:: THE EXERCISE ::
Rewrite the entries starting at the line that contains "You are a computer-use" and ending at the end of the entries, substituting "last data point" for "final data point" and keeping everything else unchanged. Leave the pictures out of your answer.

Screen-element location entries:

——————

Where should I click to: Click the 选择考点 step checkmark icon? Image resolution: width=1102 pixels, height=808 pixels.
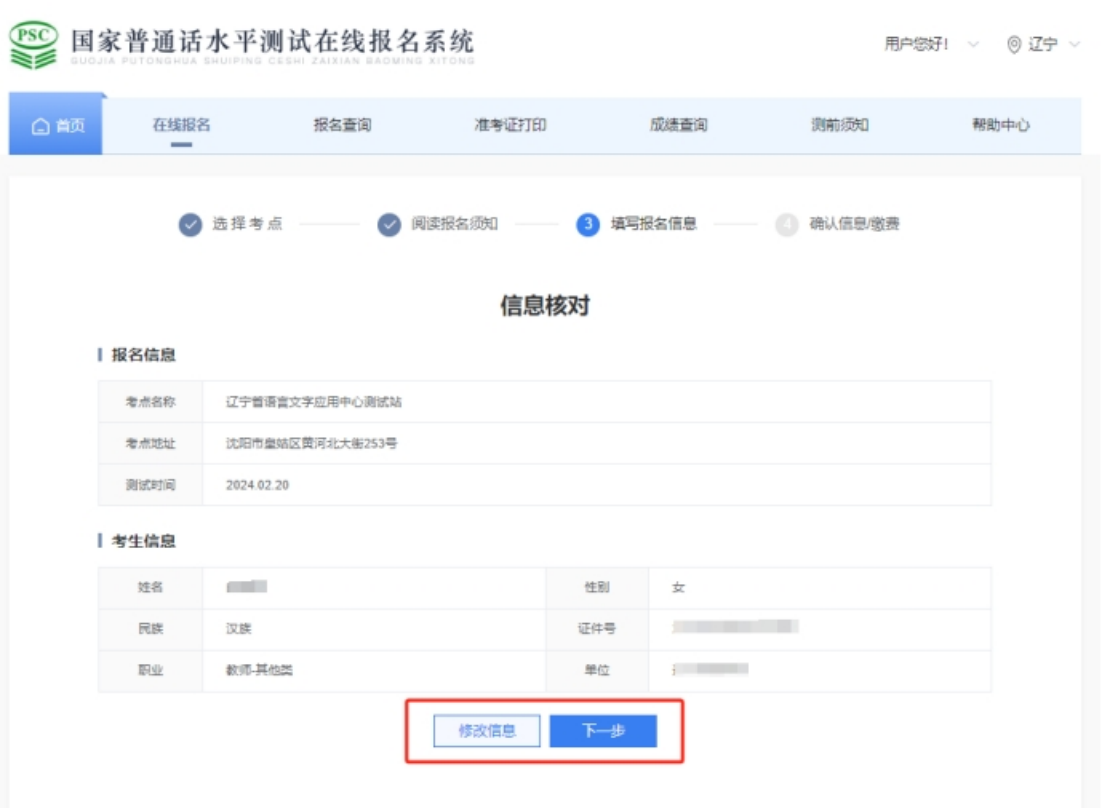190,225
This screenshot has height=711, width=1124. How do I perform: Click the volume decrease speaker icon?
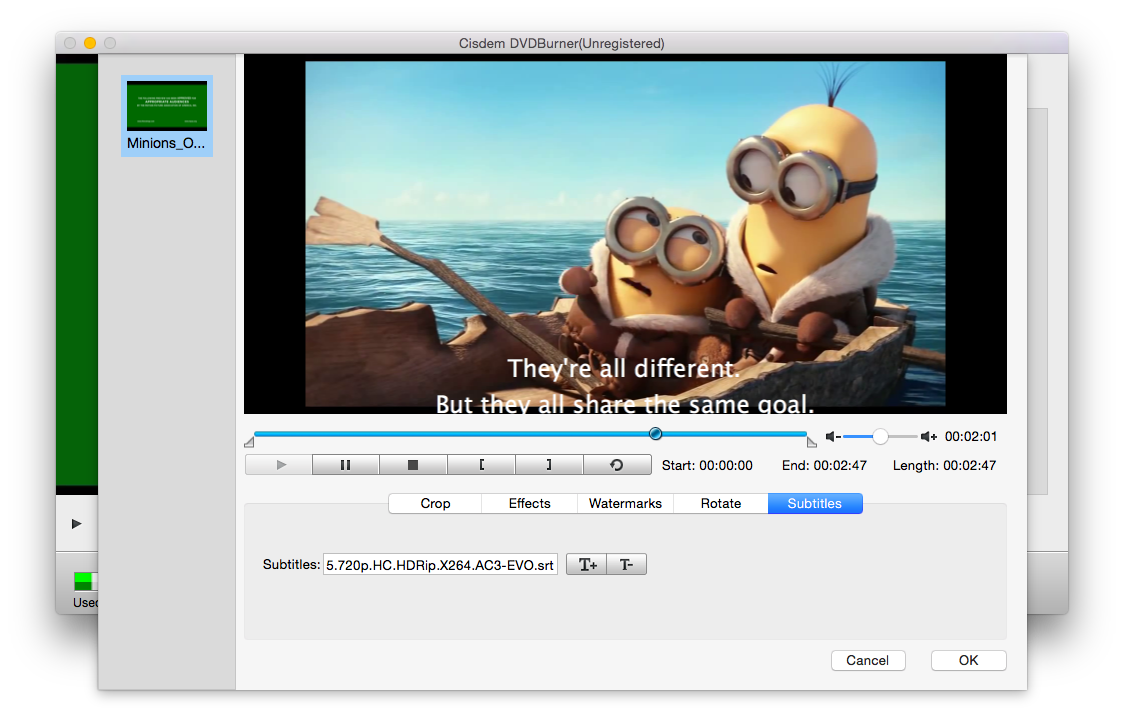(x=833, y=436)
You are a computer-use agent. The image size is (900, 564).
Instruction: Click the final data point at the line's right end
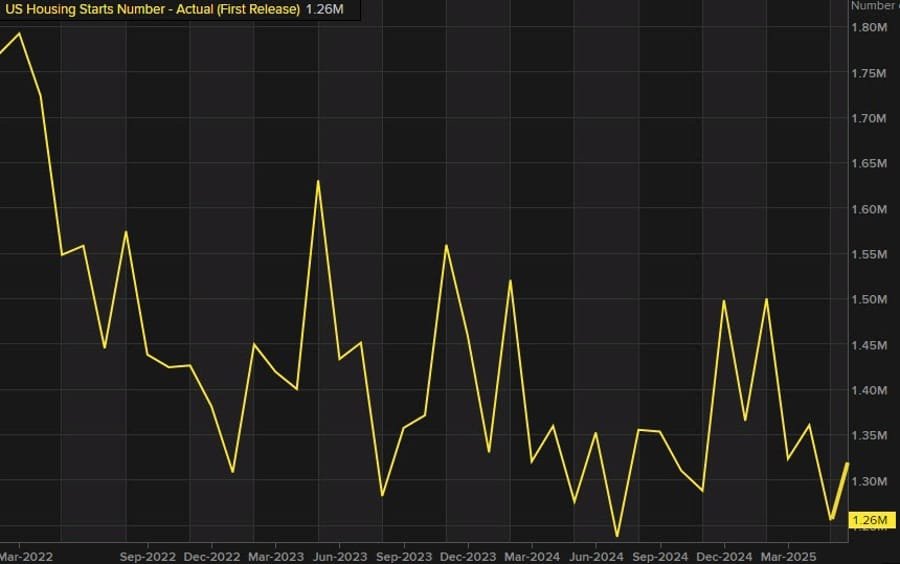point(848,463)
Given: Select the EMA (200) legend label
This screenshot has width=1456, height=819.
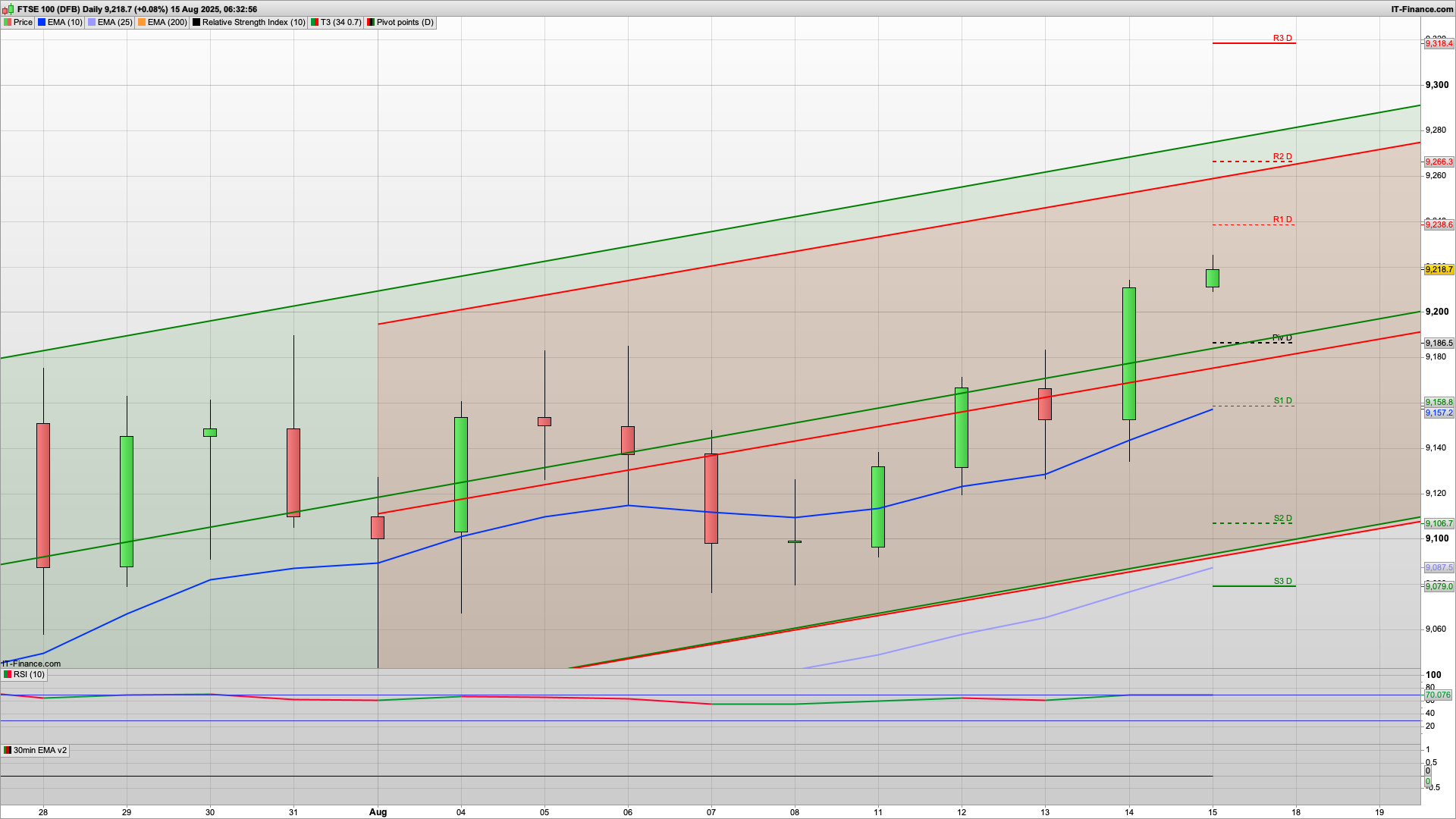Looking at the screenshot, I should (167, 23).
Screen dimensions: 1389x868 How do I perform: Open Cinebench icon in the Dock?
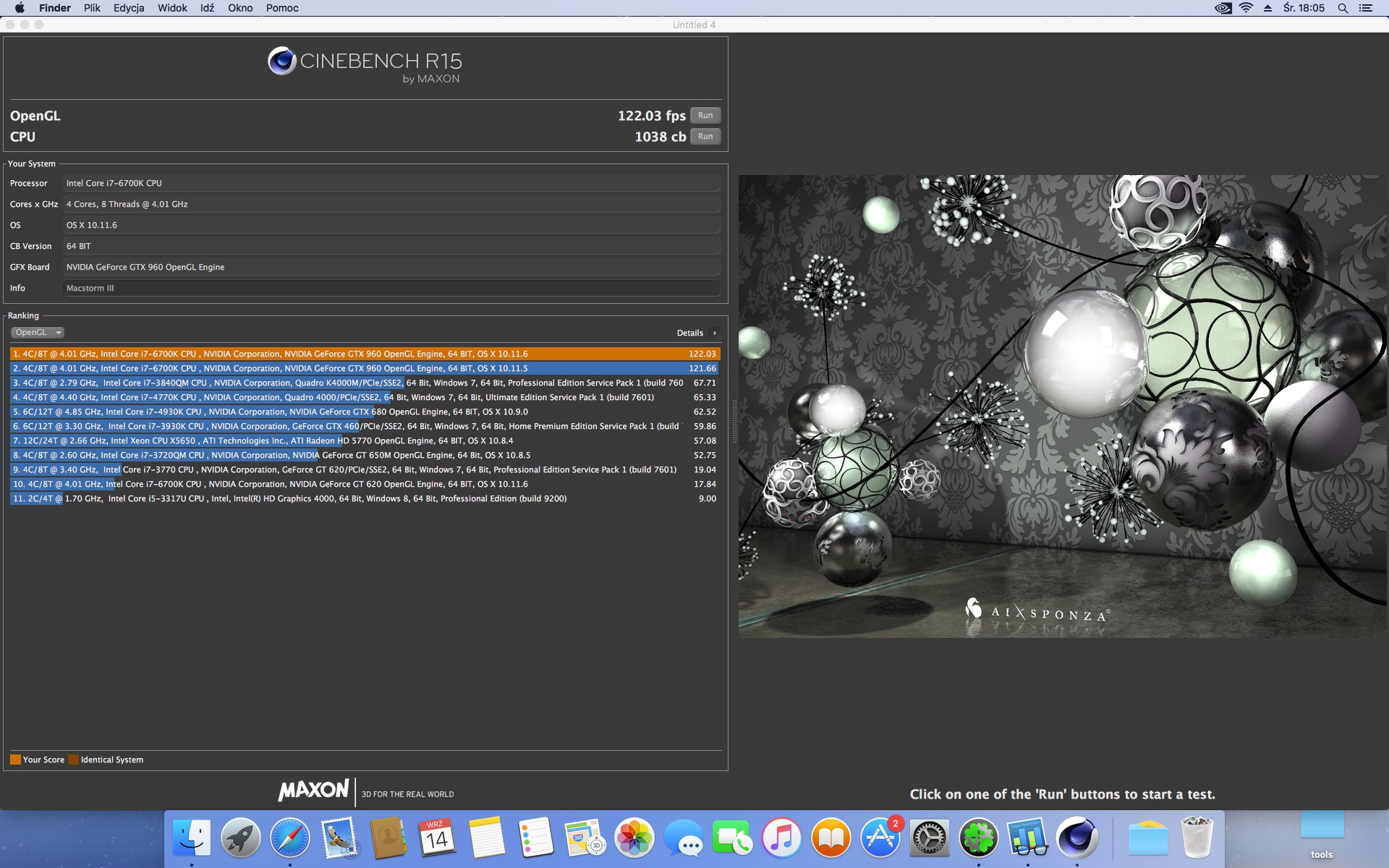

——————

:: PROBLEM SOLUTION ::
You are a computer-use agent. The image size is (900, 564).
Instruction: Click the last data point at the line's right end
point(848,463)
Given: Select the EMA (200) legend label
This screenshot has width=1456, height=819.
Looking at the screenshot, I should (167, 23).
Screen dimensions: 1389x868 How do I perform: Open Cinebench icon in the Dock?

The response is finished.